URtrending

URtopic: Karakter Pelanggar PSBB: Egois dan Tak Punya Empati

Tim Urbanasia, Senin, 25 Mei 2020 17.15 | Waktu baca 4 menit
WhatsApp ShareFacebook ShareTwitter ShareLinkedin Share
URtopic: Karakter Pelanggar PSBB: Egois dan Tak Punya Empati
Image: Ilustrasi kerumunan di tengah peraturan PSBB atau COVID-19. (Girindra Syahputra/Urbanasia)

Jakarta - "Nothing in the world is more dangerous than sincere ignorance and conscientious stupidity."

Banyak orang bilang kutipan kalimat Martin Luther King Jr itu tepat sekali untuk menggambarkan fenomena yang belakangan terjadi di Indonesia. Dua kata: ‘ignorance’ yang berarti ketidakpedulian serta ‘stupidity’ alias kebodohan, menjadi perlu digarisbawahi.

Sebab, setelah merebaknya kasus positif COVID-19, masih banyak masyarakat yang memilih untuk bersikap seolah tak peduli dan menganggap remeh pandemi ini. Kemudian, tagar #IndonesiaTerserah menyeruak di media sosial sebagai respons atas banyaknya masyarakat yang melanggar.

1590400946-belanja-tengah-pandemi.jpg

Pembeli berkerumun di Pasar Bintan Centre Tanjungpinang, Sabtu (23/5/2020). (Ilustrasi/ANTARA/Nikolas Panama)

Pemerintah yang awalnya menerapkan imbauan untuk berdiam diri di rumah, PSBB hingga larangan mudik demi memutus rantai penyebaran virus pun mulai melonggarkan aturan.
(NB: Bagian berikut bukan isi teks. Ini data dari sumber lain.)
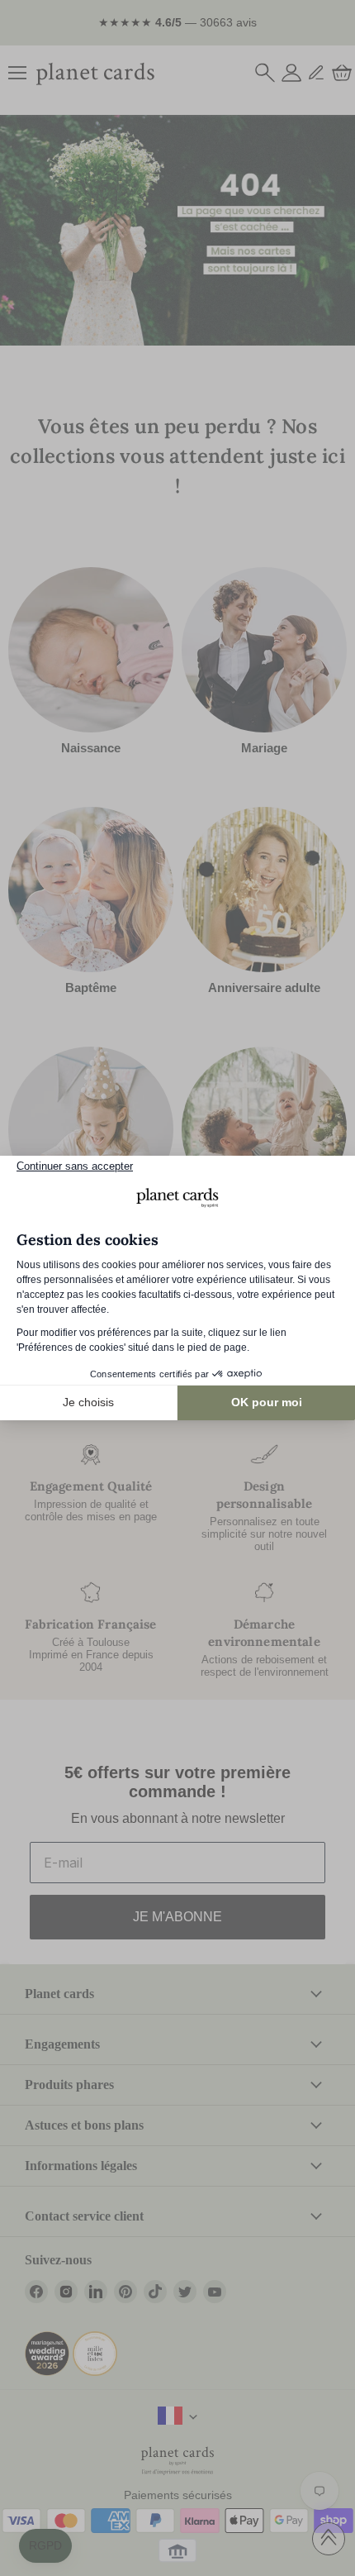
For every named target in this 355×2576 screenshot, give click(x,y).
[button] (45, 2546)
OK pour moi (266, 1402)
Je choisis (88, 1402)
Terbukti, masih banyak yang masih bebas berkeliaran tanpa mengindahkan anjuran jaga jarak (physical distancing).

Pasar dan mal ramai dipenuhi mereka yang ingin berbelanja jelang lebaran, orang-orang nekat berbondong mudik memenuhi bandara. Gongnya, pada Kamis (21/5) lalu, laporan Gugus Tugas Penanganan COVID-19 mencatat rekor ada 973 penambahan kasus positif, hampir menyentuh angka seribu!

Lantas, mengapa masih banyak orang yang masih menganggap enteng virus ini dan memilih untuk tidak patuh?

Menurut psikolog, Intan Erlita, karakter atau mentality seseorang baik yang patuh maupun tidak bisa dilihat dari beberapa faktor, salah satunya adalah pola asuh yang diberlakukan dalam keluarga sejak kecil. Intan menjelaskan, pola asuh sedari kecil itu biasanya terbawa sampai besar, apakah keluarga sebagai fondasi awal terbiasa menerapkan aturan untuk ditaati.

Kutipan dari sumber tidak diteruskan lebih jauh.